◆ Problem to solve ◆
With the pictures left out, reproduce exactly the lines from the one containing "Instruction: Click the blue rank 1 badge" through the final line of the entries.

◆ Collection entries ◆
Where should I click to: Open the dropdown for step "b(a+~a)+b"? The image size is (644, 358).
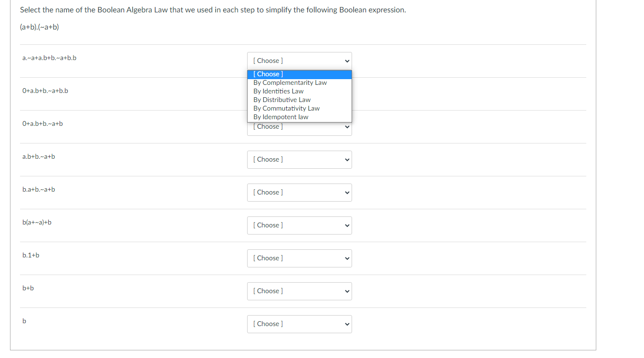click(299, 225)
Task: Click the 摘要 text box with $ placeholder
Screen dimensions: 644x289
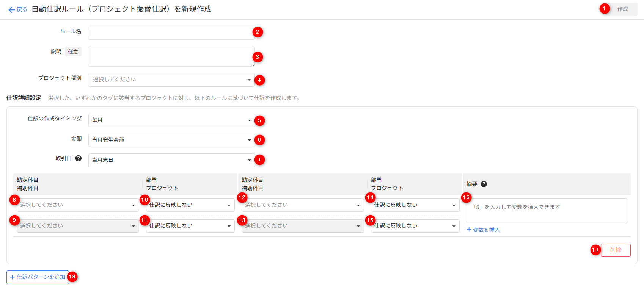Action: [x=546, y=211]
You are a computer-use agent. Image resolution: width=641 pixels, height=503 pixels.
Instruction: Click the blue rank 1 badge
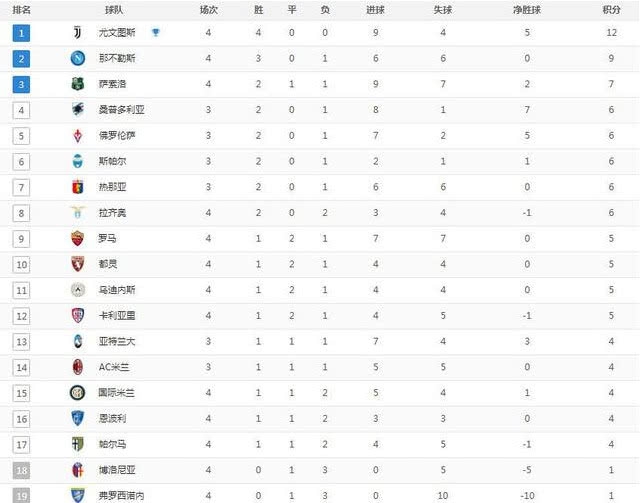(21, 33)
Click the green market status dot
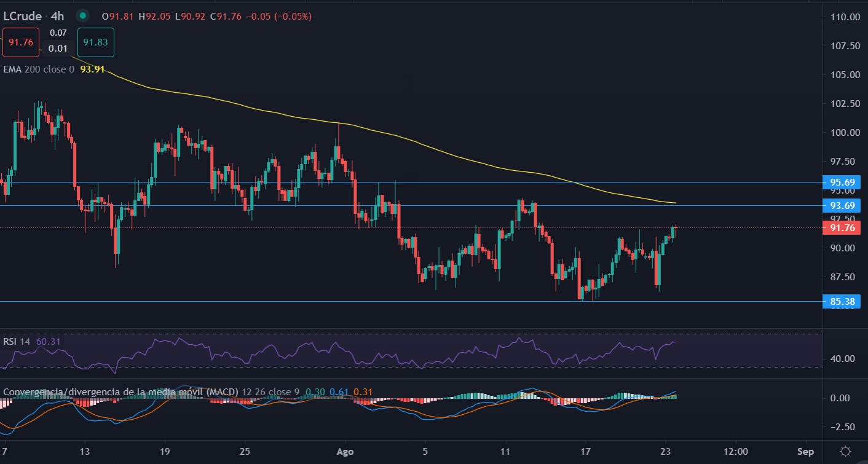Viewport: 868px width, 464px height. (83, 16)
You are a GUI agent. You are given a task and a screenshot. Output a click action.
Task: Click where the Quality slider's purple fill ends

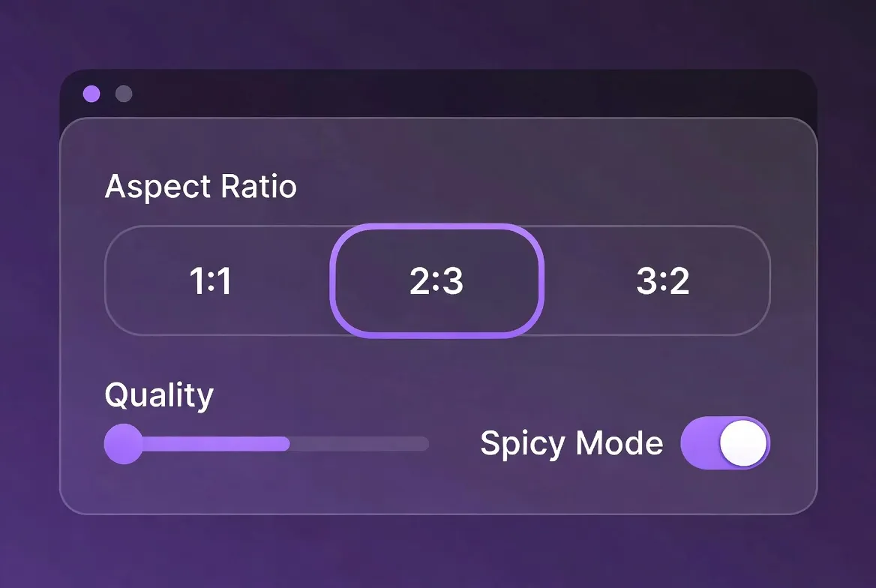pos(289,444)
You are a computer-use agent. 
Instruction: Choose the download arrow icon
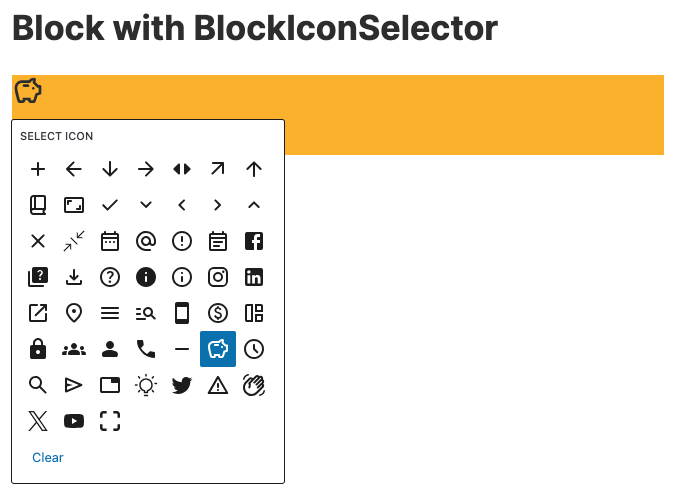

◆ Reply to the task ◆
Instruction: Click the blue rank 1 badge
(21, 33)
Click the green market status dot
Viewport: 868px width, 464px height. (83, 16)
You are a GUI agent. You are given a task and a screenshot. Output a click action.
Task: Click where the Quality slider's purple fill ends

pos(289,444)
You are a computer-use agent. 
Instruction: Choose the download arrow icon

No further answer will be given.